## Required work
Each line of the data should be duplicated precisely.

[Collection entries]
============================================================

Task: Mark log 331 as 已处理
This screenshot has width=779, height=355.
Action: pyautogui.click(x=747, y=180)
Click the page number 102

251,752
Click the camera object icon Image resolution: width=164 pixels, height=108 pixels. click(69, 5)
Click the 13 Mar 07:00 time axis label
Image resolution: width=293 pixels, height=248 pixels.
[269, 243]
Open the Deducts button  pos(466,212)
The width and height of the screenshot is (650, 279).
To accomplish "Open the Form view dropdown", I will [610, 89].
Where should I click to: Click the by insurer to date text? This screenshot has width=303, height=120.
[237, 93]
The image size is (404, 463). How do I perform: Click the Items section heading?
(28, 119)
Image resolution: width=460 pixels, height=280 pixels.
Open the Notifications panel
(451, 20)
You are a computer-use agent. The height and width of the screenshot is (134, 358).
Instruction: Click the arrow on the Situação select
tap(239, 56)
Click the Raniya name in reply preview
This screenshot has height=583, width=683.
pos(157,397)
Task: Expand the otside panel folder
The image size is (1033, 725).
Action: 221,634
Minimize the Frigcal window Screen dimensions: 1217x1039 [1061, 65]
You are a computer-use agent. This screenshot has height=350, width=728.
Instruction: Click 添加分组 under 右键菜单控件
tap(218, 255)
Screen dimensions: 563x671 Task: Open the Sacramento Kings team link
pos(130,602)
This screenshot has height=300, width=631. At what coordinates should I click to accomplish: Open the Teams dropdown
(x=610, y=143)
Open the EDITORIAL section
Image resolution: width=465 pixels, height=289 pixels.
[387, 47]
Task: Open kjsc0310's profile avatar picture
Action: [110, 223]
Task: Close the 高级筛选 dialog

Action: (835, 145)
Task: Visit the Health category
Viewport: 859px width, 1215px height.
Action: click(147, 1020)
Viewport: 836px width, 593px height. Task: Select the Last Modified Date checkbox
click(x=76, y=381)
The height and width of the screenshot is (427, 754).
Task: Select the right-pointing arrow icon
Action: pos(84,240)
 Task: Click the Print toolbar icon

============================================================

## Response to the exercise
Task: Mark log 331 as 已处理
This screenshot has width=779, height=355.
Action: pyautogui.click(x=747, y=180)
Click the page number 102

251,752
Click the camera object icon Image resolution: width=164 pixels, height=108 pixels. click(69, 5)
Click the 13 Mar 07:00 time axis label
Image resolution: width=293 pixels, height=248 pixels.
[269, 243]
Open the Deducts button  pos(466,212)
The width and height of the screenshot is (650, 279).
To accomplish "Open the Form view dropdown", I will [610, 89].
Where should I click to: Click the by insurer to date text? This screenshot has width=303, height=120.
[237, 93]
The image size is (404, 463). How do I perform: Click the Items section heading?
(28, 119)
Image resolution: width=460 pixels, height=280 pixels.
Open the Notifications panel
(451, 20)
You are a computer-use agent. The height and width of the screenshot is (134, 358).
Instruction: Click the arrow on the Situação select
tap(239, 56)
Click the Raniya name in reply preview
This screenshot has height=583, width=683.
pos(157,397)
Task: Expand the otside panel folder
The image size is (1033, 725).
Action: 221,634
Minimize the Frigcal window Screen dimensions: 1217x1039 [1061, 65]
You are a computer-use agent. This screenshot has height=350, width=728.
Instruction: Click 添加分组 under 右键菜单控件
tap(218, 255)
Screen dimensions: 563x671 Task: Open the Sacramento Kings team link
pos(130,602)
This screenshot has height=300, width=631. At what coordinates should I click to accomplish: Open the Teams dropdown
(x=610, y=143)
Open the EDITORIAL section
Image resolution: width=465 pixels, height=289 pixels.
[387, 47]
Task: Open kjsc0310's profile avatar picture
Action: [110, 223]
Task: Close the 高级筛选 dialog

Action: (835, 145)
Task: Visit the Health category
Viewport: 859px width, 1215px height.
Action: click(147, 1020)
Viewport: 836px width, 593px height. Task: Select the Last Modified Date checkbox
click(x=76, y=381)
The height and width of the screenshot is (427, 754).
Task: Select the right-pointing arrow icon
Action: pos(84,240)
 Task: Click the Print toolbar icon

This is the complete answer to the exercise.